Omit all pictures, then retype the data exactly as given.

╭─ Information

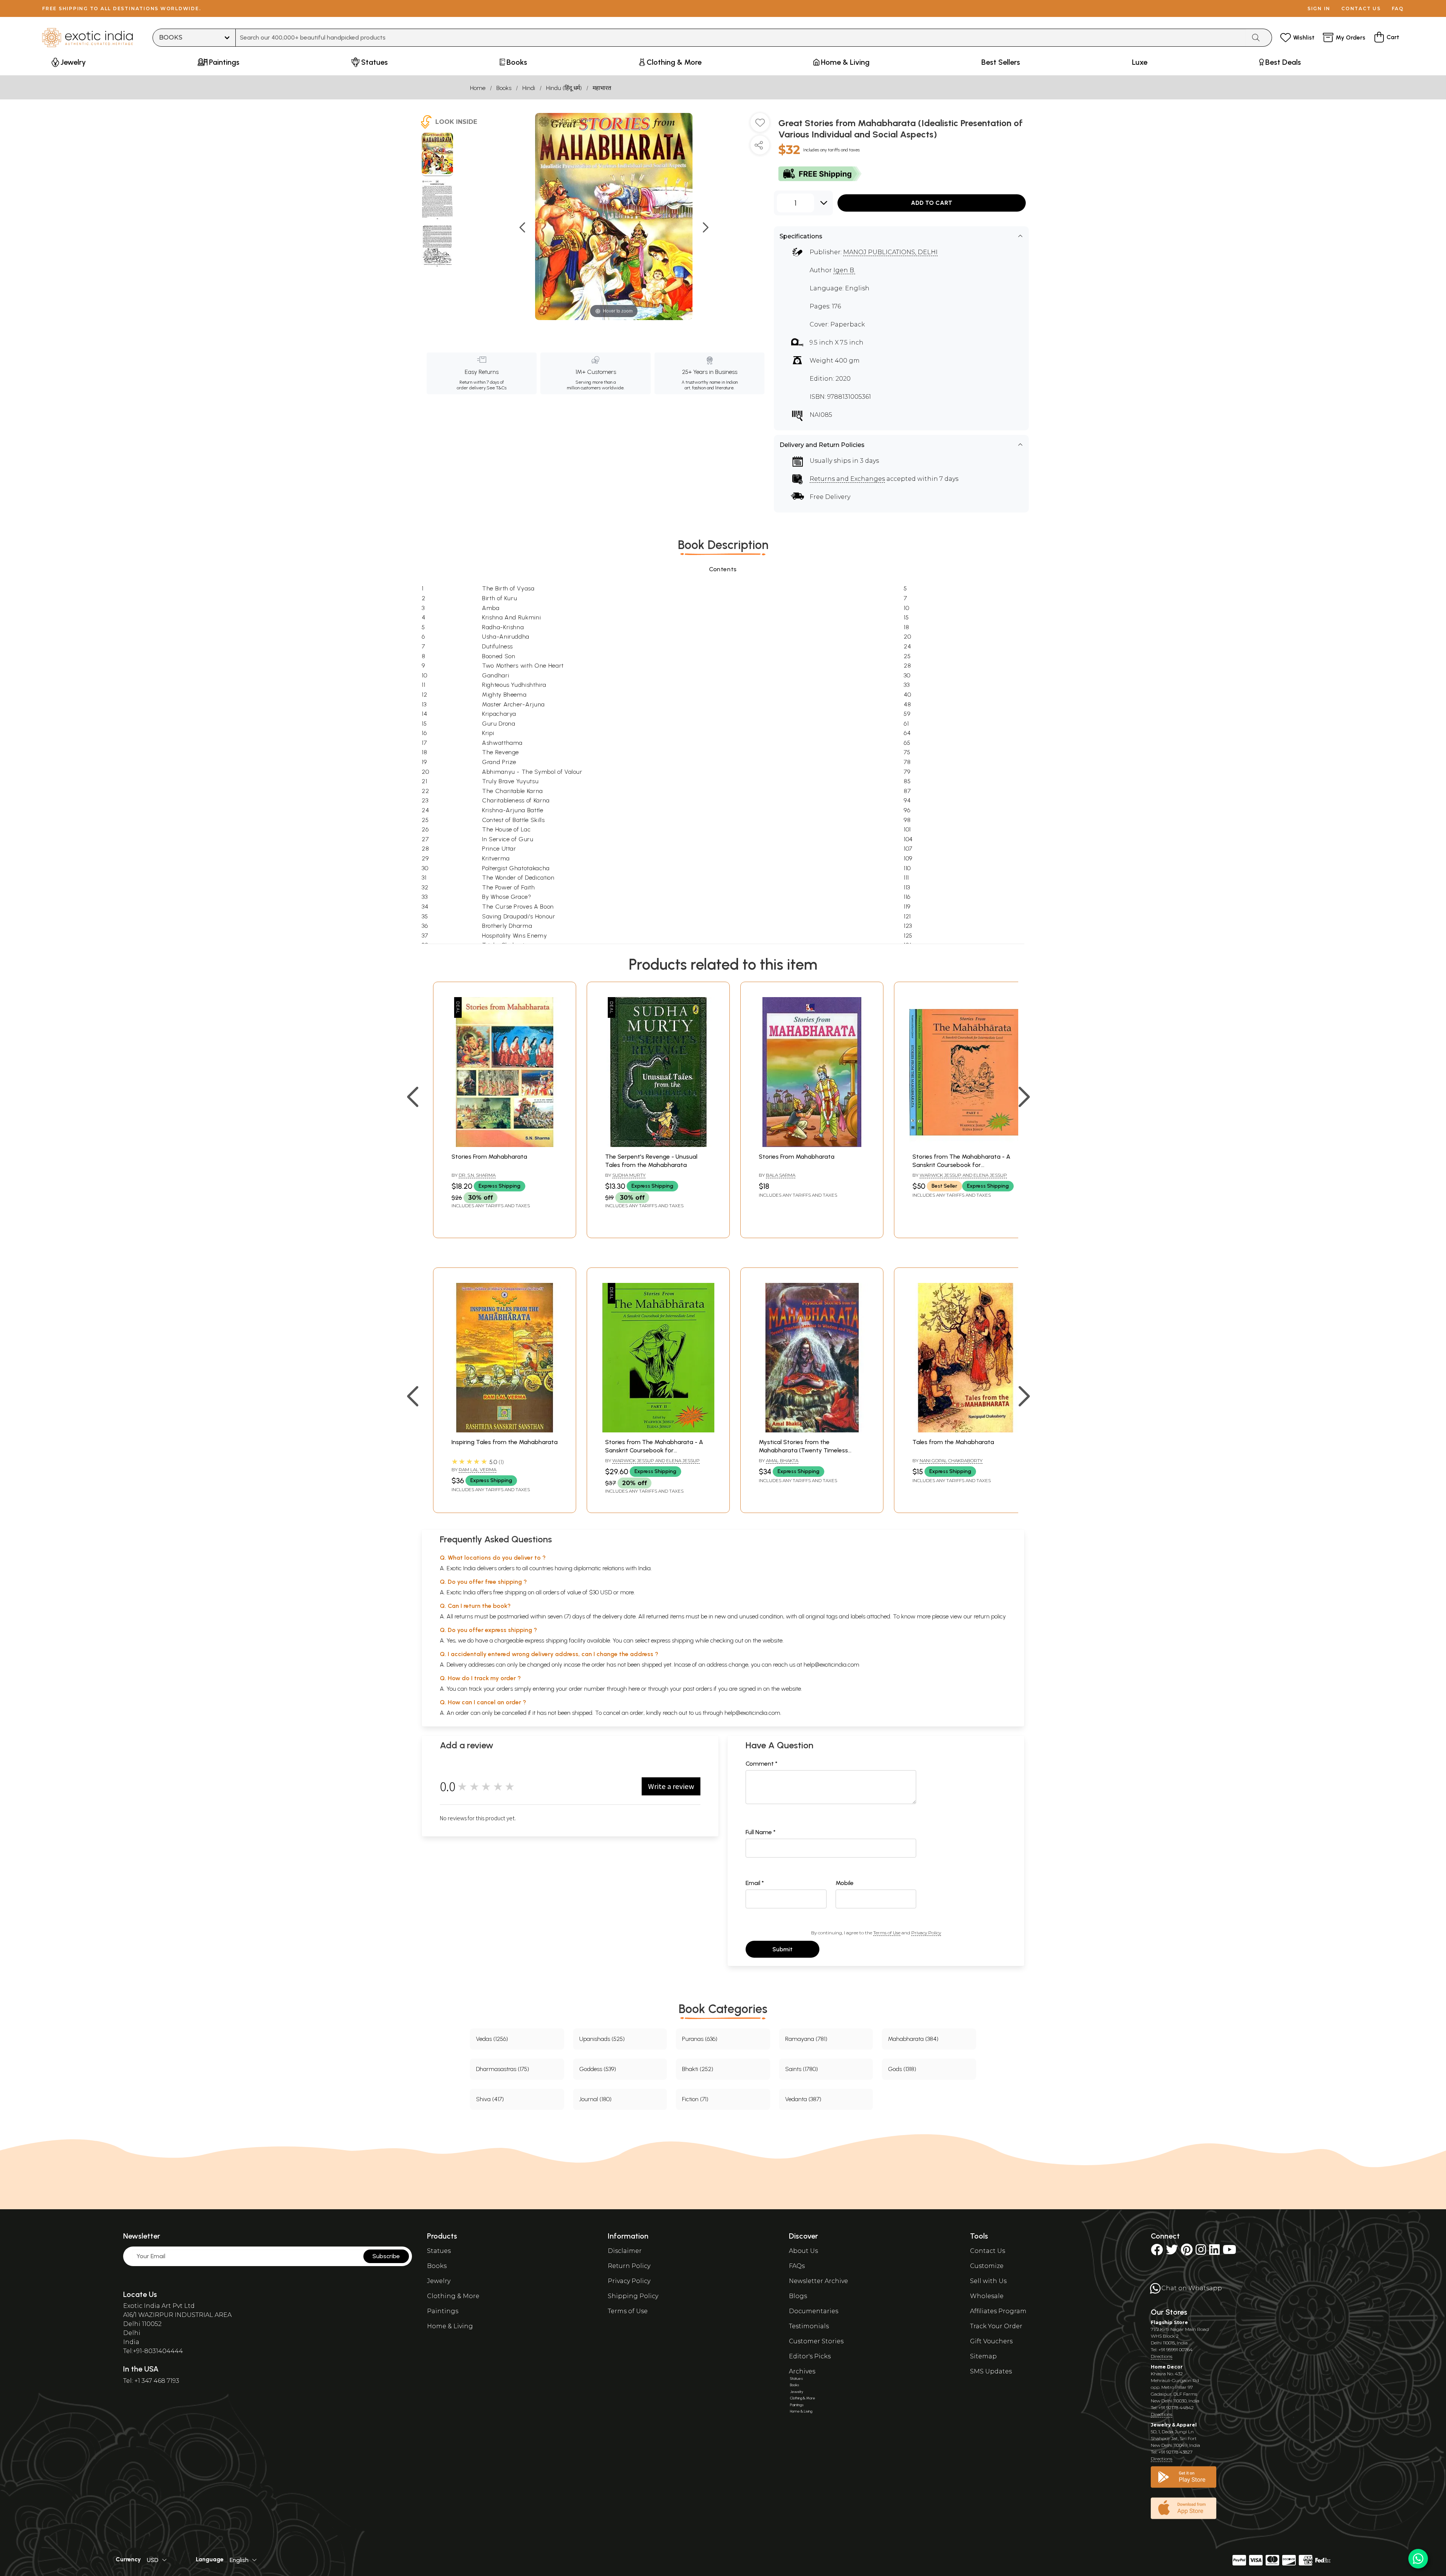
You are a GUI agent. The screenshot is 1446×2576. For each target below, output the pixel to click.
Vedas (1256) (492, 2038)
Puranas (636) (699, 2038)
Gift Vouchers (991, 2341)
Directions (1161, 2356)
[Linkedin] (1214, 2252)
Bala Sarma (780, 1175)
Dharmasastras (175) (502, 2069)
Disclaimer (625, 2250)
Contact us (1361, 8)
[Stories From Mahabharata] (504, 1144)
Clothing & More (453, 2296)
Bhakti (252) (697, 2069)
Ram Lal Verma (477, 1469)
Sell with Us (988, 2281)
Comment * (762, 1763)
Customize (987, 2265)
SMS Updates (991, 2371)
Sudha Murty (628, 1175)
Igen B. (844, 270)
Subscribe (386, 2256)
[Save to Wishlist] (759, 125)
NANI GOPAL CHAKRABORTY (951, 1460)
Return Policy (629, 2265)
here (634, 1688)
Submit (782, 1949)
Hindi (528, 88)
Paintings (442, 2311)
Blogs (798, 2296)
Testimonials (809, 2326)
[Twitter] (1172, 2252)
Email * (755, 1883)
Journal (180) (595, 2099)
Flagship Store (1169, 2322)
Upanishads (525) (602, 2038)
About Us (803, 2250)
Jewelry (438, 2281)
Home (477, 88)
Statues (439, 2250)
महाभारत (602, 88)
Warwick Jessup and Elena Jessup (963, 1175)
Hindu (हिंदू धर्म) (564, 88)
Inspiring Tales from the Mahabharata (504, 1442)
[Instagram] (1201, 2252)
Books (503, 88)
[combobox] (740, 38)
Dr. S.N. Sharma (477, 1175)
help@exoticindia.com (831, 1664)
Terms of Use (886, 1932)
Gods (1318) (902, 2069)
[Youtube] (1229, 2252)
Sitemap (983, 2356)
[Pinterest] (1187, 2252)
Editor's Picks (810, 2356)
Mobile (845, 1883)
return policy (990, 1616)
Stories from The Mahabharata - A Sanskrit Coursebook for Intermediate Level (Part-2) (654, 1450)
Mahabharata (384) (913, 2038)
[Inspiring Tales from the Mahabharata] (504, 1430)
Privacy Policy (926, 1932)
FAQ (1398, 8)
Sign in (1318, 8)
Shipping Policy (633, 2296)
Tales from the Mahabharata (953, 1442)
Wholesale (987, 2296)
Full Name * (761, 1832)
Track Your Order (996, 2326)
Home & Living (450, 2326)
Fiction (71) (695, 2099)
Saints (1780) (801, 2069)
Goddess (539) (597, 2069)
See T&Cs (496, 387)
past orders (697, 1688)
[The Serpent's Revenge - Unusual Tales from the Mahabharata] (658, 1144)
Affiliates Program (998, 2311)
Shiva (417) (490, 2099)
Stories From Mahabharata (489, 1156)
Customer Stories (816, 2341)
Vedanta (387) (803, 2099)
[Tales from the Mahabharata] (965, 1430)
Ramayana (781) (806, 2038)
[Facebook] (1157, 2252)
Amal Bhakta (782, 1460)
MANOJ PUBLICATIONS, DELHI (890, 252)
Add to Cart (931, 202)
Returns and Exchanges (847, 478)
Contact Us (987, 2250)
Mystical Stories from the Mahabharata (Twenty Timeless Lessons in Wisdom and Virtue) (803, 1450)
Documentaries (813, 2311)
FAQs (797, 2265)
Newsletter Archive (818, 2281)
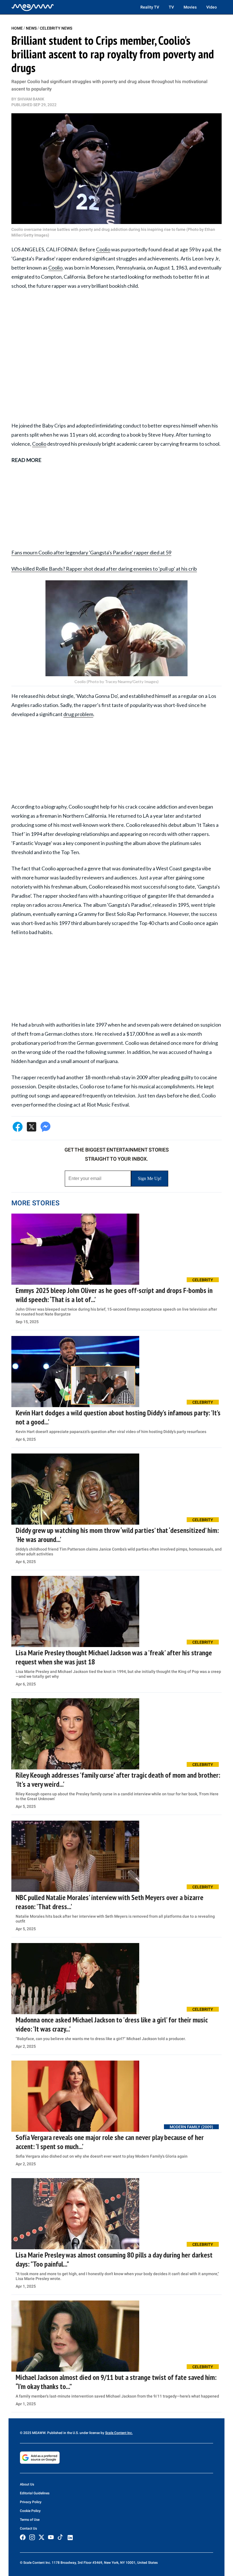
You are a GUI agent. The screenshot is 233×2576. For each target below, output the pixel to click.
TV (171, 7)
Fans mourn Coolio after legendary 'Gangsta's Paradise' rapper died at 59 (91, 552)
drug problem (78, 714)
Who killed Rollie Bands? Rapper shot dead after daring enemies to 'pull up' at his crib (104, 569)
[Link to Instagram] (32, 2537)
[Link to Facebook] (23, 2537)
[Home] (32, 7)
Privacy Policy (30, 2502)
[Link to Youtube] (51, 2537)
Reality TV (149, 7)
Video (211, 7)
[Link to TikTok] (60, 2538)
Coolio (103, 249)
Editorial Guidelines (34, 2493)
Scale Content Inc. (119, 2433)
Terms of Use (29, 2520)
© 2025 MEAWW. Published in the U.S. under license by (62, 2433)
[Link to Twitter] (41, 2537)
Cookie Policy (30, 2511)
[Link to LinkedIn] (70, 2537)
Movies (190, 7)
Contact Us (28, 2528)
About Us (27, 2484)
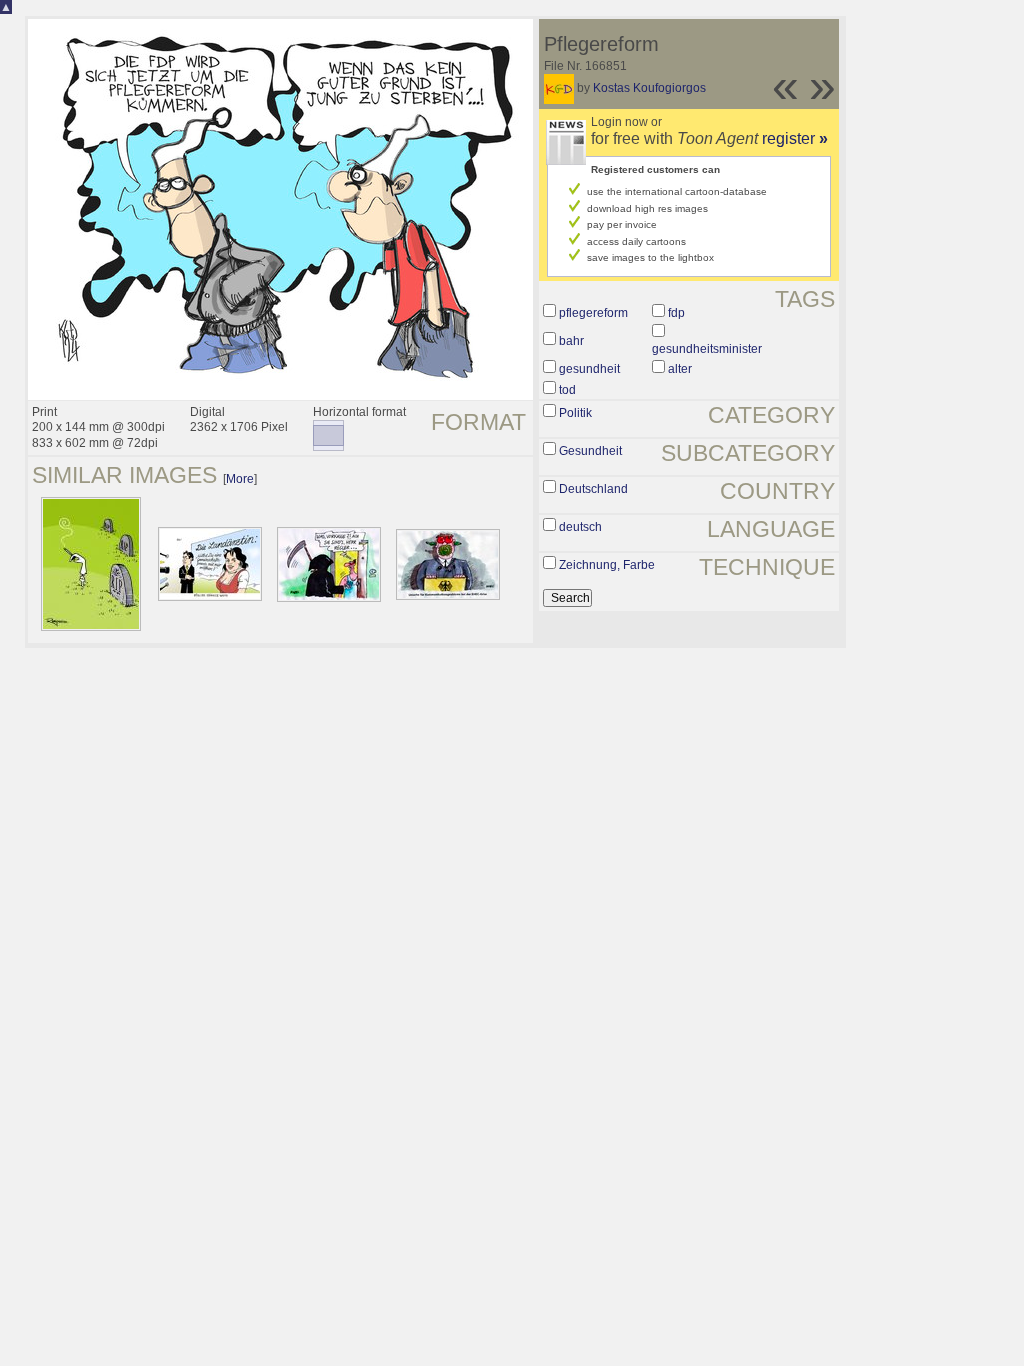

╰─

- _Response below_
You are a GUI agent. The screenshot is 1446×2576. For each target below, output the pixel to click.
Vedas (1256) (492, 2038)
Puranas (636) (699, 2038)
Gift Vouchers (991, 2341)
Directions (1161, 2356)
[Linkedin] (1214, 2252)
Bala Sarma (780, 1175)
Dharmasastras (175) (502, 2069)
Disclaimer (625, 2250)
Contact us (1361, 8)
[Stories From Mahabharata] (504, 1144)
Clothing & More (453, 2296)
Bhakti (252) (697, 2069)
Ram Lal Verma (477, 1469)
Sell with Us (988, 2281)
Comment * (762, 1763)
Customize (987, 2265)
SMS Updates (991, 2371)
Sudha Murty (628, 1175)
Igen B. (844, 270)
Subscribe (386, 2256)
[Save to Wishlist] (759, 125)
NANI GOPAL CHAKRABORTY (951, 1460)
Return Policy (629, 2265)
here (634, 1688)
Submit (782, 1949)
Hindi (528, 88)
Paintings (442, 2311)
Blogs (798, 2296)
Testimonials (809, 2326)
[Twitter] (1172, 2252)
Email * (755, 1883)
Journal (180) (595, 2099)
Flagship Store (1169, 2322)
Upanishads (525) (602, 2038)
About Us (803, 2250)
Jewelry (438, 2281)
Home (477, 88)
Statues (439, 2250)
महाभारत (602, 88)
Warwick Jessup and Elena Jessup (963, 1175)
Hindu (हिंदू धर्म) (564, 88)
Inspiring Tales from the Mahabharata (504, 1442)
[Instagram] (1201, 2252)
Books (503, 88)
[combobox] (740, 38)
Dr. S.N. Sharma (477, 1175)
help@exoticindia.com (831, 1664)
Terms of Use (886, 1932)
Gods (1318) (902, 2069)
[Youtube] (1229, 2252)
Sitemap (983, 2356)
[Pinterest] (1187, 2252)
Editor's Picks (810, 2356)
Mobile (845, 1883)
return policy (990, 1616)
Stories from The Mahabharata - A Sanskrit Coursebook for Intermediate Level (Part-2) (654, 1450)
Mahabharata (384) (913, 2038)
[Inspiring Tales from the Mahabharata] (504, 1430)
Privacy Policy (926, 1932)
FAQ (1398, 8)
Sign in (1318, 8)
Shipping Policy (633, 2296)
Tales from the Mahabharata (953, 1442)
Wholesale (987, 2296)
Full Name * (761, 1832)
Track Your Order (996, 2326)
Home & Living (450, 2326)
Fiction (71) (695, 2099)
Saints (1780) (801, 2069)
Goddess (539) (597, 2069)
See T&Cs (496, 387)
past orders (697, 1688)
[The Serpent's Revenge - Unusual Tales from the Mahabharata] (658, 1144)
Affiliates Program (998, 2311)
Shiva (417) (490, 2099)
Stories From Mahabharata (489, 1156)
Customer Stories (816, 2341)
Vedanta (387) (803, 2099)
[Tales from the Mahabharata] (965, 1430)
Ramayana (781) (806, 2038)
[Facebook] (1157, 2252)
Amal Bhakta (782, 1460)
MANOJ PUBLICATIONS, DELHI (890, 252)
Add to Cart (931, 202)
Returns and Exchanges (847, 478)
Contact Us (987, 2250)
Mystical Stories from the Mahabharata (Twenty Timeless Lessons in Wisdom and Virtue) (803, 1450)
Documentaries (813, 2311)
FAQs (797, 2265)
Newsletter Archive (818, 2281)
You are a GUI agent. The screenshot is 233×2576. For each target below, output the pixel to click.
TV (171, 7)
Fans mourn Coolio after legendary 'Gangsta's Paradise' rapper died at 59 (91, 552)
drug problem (78, 714)
Who killed Rollie Bands? Rapper shot dead after daring enemies to 'pull up' at his crib (104, 569)
[Link to Instagram] (32, 2537)
[Link to Facebook] (23, 2537)
[Home] (32, 7)
Privacy Policy (30, 2502)
[Link to Youtube] (51, 2537)
Reality TV (149, 7)
Video (211, 7)
[Link to TikTok] (60, 2538)
Coolio (103, 249)
Editorial Guidelines (34, 2493)
Scale Content Inc. (119, 2433)
Terms of Use (29, 2520)
© 2025 MEAWW. Published in the U.S. under license by (62, 2433)
[Link to Twitter] (41, 2537)
Cookie Policy (30, 2511)
[Link to LinkedIn] (70, 2537)
Movies (190, 7)
Contact Us (28, 2528)
About Us (27, 2484)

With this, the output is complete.